= Problem statement =
What you output should match the data below exactly.
Exercise material: Begin
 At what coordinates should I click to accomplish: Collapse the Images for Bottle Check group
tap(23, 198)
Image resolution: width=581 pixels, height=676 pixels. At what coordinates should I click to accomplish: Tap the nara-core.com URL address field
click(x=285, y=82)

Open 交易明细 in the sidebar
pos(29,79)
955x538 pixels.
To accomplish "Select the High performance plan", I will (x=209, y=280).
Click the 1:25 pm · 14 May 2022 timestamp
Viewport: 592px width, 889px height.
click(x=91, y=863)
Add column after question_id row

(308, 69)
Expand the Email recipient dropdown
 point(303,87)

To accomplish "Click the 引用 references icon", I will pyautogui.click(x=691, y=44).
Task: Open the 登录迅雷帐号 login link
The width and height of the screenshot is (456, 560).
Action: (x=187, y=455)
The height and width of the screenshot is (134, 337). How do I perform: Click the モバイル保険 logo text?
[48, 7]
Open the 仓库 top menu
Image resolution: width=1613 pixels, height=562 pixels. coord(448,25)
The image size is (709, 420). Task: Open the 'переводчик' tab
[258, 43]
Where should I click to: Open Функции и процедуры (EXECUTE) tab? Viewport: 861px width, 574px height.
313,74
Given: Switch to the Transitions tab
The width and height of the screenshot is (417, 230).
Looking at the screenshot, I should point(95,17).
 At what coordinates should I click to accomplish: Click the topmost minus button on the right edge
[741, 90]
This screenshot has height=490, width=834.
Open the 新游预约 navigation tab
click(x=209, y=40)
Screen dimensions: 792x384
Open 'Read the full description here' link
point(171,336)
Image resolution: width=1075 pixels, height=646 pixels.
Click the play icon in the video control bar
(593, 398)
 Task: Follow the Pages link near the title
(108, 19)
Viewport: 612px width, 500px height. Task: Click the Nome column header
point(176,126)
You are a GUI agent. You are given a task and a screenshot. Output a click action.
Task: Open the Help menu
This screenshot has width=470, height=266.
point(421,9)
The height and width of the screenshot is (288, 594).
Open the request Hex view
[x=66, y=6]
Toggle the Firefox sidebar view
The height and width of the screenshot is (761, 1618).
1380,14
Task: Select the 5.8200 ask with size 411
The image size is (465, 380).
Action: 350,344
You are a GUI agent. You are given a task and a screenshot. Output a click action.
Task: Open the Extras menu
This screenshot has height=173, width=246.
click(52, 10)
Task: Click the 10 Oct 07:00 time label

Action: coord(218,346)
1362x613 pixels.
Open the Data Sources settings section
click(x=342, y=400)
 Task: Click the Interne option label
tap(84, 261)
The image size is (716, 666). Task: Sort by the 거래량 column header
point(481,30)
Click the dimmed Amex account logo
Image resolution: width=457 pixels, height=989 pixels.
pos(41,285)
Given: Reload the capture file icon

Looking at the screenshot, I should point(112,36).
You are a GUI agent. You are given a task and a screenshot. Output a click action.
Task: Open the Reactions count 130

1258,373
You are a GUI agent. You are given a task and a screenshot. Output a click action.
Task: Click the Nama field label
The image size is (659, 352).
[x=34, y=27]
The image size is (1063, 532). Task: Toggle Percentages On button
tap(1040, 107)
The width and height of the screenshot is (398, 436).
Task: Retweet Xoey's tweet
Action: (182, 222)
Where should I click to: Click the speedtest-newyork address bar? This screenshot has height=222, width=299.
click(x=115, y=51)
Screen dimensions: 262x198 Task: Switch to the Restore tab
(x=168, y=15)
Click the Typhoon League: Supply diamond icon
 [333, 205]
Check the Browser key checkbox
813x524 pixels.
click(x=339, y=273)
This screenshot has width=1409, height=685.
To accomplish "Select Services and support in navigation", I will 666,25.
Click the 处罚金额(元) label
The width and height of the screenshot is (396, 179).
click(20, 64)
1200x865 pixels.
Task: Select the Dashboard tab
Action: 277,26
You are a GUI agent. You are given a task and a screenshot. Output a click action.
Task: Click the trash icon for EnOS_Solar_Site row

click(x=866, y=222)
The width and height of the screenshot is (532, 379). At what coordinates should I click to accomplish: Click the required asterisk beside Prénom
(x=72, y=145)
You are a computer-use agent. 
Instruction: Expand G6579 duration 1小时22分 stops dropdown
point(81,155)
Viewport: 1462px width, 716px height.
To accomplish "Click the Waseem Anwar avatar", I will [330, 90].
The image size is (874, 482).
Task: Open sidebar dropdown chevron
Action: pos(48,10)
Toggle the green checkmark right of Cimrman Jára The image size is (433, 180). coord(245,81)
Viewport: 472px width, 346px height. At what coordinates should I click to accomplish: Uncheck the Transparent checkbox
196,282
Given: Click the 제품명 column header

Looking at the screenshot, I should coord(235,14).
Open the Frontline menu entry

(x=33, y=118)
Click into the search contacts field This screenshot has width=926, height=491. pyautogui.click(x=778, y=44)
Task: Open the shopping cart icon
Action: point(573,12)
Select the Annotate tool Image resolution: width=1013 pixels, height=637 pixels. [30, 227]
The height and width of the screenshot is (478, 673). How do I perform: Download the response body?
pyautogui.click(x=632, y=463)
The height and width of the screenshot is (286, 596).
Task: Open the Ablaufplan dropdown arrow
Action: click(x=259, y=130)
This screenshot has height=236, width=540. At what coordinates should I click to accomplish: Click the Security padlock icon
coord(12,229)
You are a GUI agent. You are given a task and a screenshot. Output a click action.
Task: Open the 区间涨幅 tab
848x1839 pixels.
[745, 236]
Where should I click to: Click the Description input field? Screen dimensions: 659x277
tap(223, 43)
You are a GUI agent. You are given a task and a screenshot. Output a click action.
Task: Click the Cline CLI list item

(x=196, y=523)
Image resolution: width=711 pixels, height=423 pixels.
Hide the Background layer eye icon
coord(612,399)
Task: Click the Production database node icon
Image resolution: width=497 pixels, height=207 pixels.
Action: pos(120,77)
Exercise material: End
= Solution to this exercise =
 At what coordinates should I click to accomplish: Collapse the Images for Bottle Check group
tap(23, 198)
Image resolution: width=581 pixels, height=676 pixels. At what coordinates should I click to accomplish: Tap the nara-core.com URL address field
click(x=285, y=82)

Open 交易明细 in the sidebar
pos(29,79)
955x538 pixels.
To accomplish "Select the High performance plan", I will (x=209, y=280).
Click the 1:25 pm · 14 May 2022 timestamp
Viewport: 592px width, 889px height.
click(x=91, y=863)
Add column after question_id row

(308, 69)
Expand the Email recipient dropdown
 point(303,87)

To accomplish "Click the 引用 references icon", I will pyautogui.click(x=691, y=44).
Task: Open the 登录迅雷帐号 login link
The width and height of the screenshot is (456, 560).
Action: (x=187, y=455)
The height and width of the screenshot is (134, 337). How do I perform: Click the モバイル保険 logo text?
[48, 7]
Open the 仓库 top menu
Image resolution: width=1613 pixels, height=562 pixels. coord(448,25)
The image size is (709, 420). Task: Open the 'переводчик' tab
[258, 43]
Where should I click to: Open Функции и процедуры (EXECUTE) tab? Viewport: 861px width, 574px height.
313,74
Given: Switch to the Transitions tab
The width and height of the screenshot is (417, 230).
Looking at the screenshot, I should point(95,17).
 At what coordinates should I click to accomplish: Click the topmost minus button on the right edge
[741, 90]
This screenshot has height=490, width=834.
Open the 新游预约 navigation tab
click(x=209, y=40)
Screen dimensions: 792x384
Open 'Read the full description here' link
point(171,336)
Image resolution: width=1075 pixels, height=646 pixels.
Click the play icon in the video control bar
(593, 398)
 Task: Follow the Pages link near the title
(108, 19)
Viewport: 612px width, 500px height. Task: Click the Nome column header
point(176,126)
You are a GUI agent. You are given a task and a screenshot. Output a click action.
Task: Open the Help menu
This screenshot has width=470, height=266.
point(421,9)
The height and width of the screenshot is (288, 594).
Open the request Hex view
[x=66, y=6]
Toggle the Firefox sidebar view
The height and width of the screenshot is (761, 1618).
1380,14
Task: Select the 5.8200 ask with size 411
The image size is (465, 380).
Action: 350,344
You are a GUI agent. You are given a task and a screenshot. Output a click action.
Task: Open the Extras menu
This screenshot has height=173, width=246.
click(52, 10)
Task: Click the 10 Oct 07:00 time label

Action: coord(218,346)
1362x613 pixels.
Open the Data Sources settings section
click(x=342, y=400)
 Task: Click the Interne option label
tap(84, 261)
The image size is (716, 666). Task: Sort by the 거래량 column header
point(481,30)
Click the dimmed Amex account logo
Image resolution: width=457 pixels, height=989 pixels.
pos(41,285)
Given: Reload the capture file icon

Looking at the screenshot, I should point(112,36).
You are a GUI agent. You are given a task and a screenshot. Output a click action.
Task: Open the Reactions count 130

1258,373
You are a GUI agent. You are given a task and a screenshot. Output a click action.
Task: Click the Nama field label
The image size is (659, 352).
[x=34, y=27]
The image size is (1063, 532). Task: Toggle Percentages On button
tap(1040, 107)
The width and height of the screenshot is (398, 436).
Task: Retweet Xoey's tweet
Action: (182, 222)
Where should I click to: Click the speedtest-newyork address bar? This screenshot has height=222, width=299.
click(x=115, y=51)
Screen dimensions: 262x198 Task: Switch to the Restore tab
(x=168, y=15)
Click the Typhoon League: Supply diamond icon
 [333, 205]
Check the Browser key checkbox
813x524 pixels.
click(x=339, y=273)
This screenshot has width=1409, height=685.
To accomplish "Select Services and support in navigation", I will 666,25.
Click the 处罚金额(元) label
The width and height of the screenshot is (396, 179).
click(20, 64)
1200x865 pixels.
Task: Select the Dashboard tab
Action: 277,26
You are a GUI agent. You are given a task and a screenshot. Output a click action.
Task: Click the trash icon for EnOS_Solar_Site row

click(x=866, y=222)
The width and height of the screenshot is (532, 379). At what coordinates should I click to accomplish: Click the required asterisk beside Prénom
(x=72, y=145)
You are a computer-use agent. 
Instruction: Expand G6579 duration 1小时22分 stops dropdown
point(81,155)
Viewport: 1462px width, 716px height.
To accomplish "Click the Waseem Anwar avatar", I will [330, 90].
The image size is (874, 482).
Task: Open sidebar dropdown chevron
Action: pos(48,10)
Toggle the green checkmark right of Cimrman Jára The image size is (433, 180). coord(245,81)
Viewport: 472px width, 346px height. At what coordinates should I click to accomplish: Uncheck the Transparent checkbox
196,282
Given: Click the 제품명 column header

Looking at the screenshot, I should coord(235,14).
Open the Frontline menu entry

(x=33, y=118)
Click into the search contacts field This screenshot has width=926, height=491. pyautogui.click(x=778, y=44)
Task: Open the shopping cart icon
Action: point(573,12)
Select the Annotate tool Image resolution: width=1013 pixels, height=637 pixels. [30, 227]
The height and width of the screenshot is (478, 673). How do I perform: Download the response body?
pyautogui.click(x=632, y=463)
The height and width of the screenshot is (286, 596).
Task: Open the Ablaufplan dropdown arrow
Action: click(x=259, y=130)
This screenshot has height=236, width=540. At what coordinates should I click to accomplish: Click the Security padlock icon
coord(12,229)
You are a GUI agent. You are given a task and a screenshot. Output a click action.
Task: Open the 区间涨幅 tab
848x1839 pixels.
[745, 236]
Where should I click to: Click the Description input field? Screen dimensions: 659x277
tap(223, 43)
You are a GUI agent. You are given a task and a screenshot. Output a click action.
Task: Click the Cline CLI list item

(x=196, y=523)
Image resolution: width=711 pixels, height=423 pixels.
Hide the Background layer eye icon
coord(612,399)
Task: Click the Production database node icon
Image resolution: width=497 pixels, height=207 pixels.
Action: pos(120,77)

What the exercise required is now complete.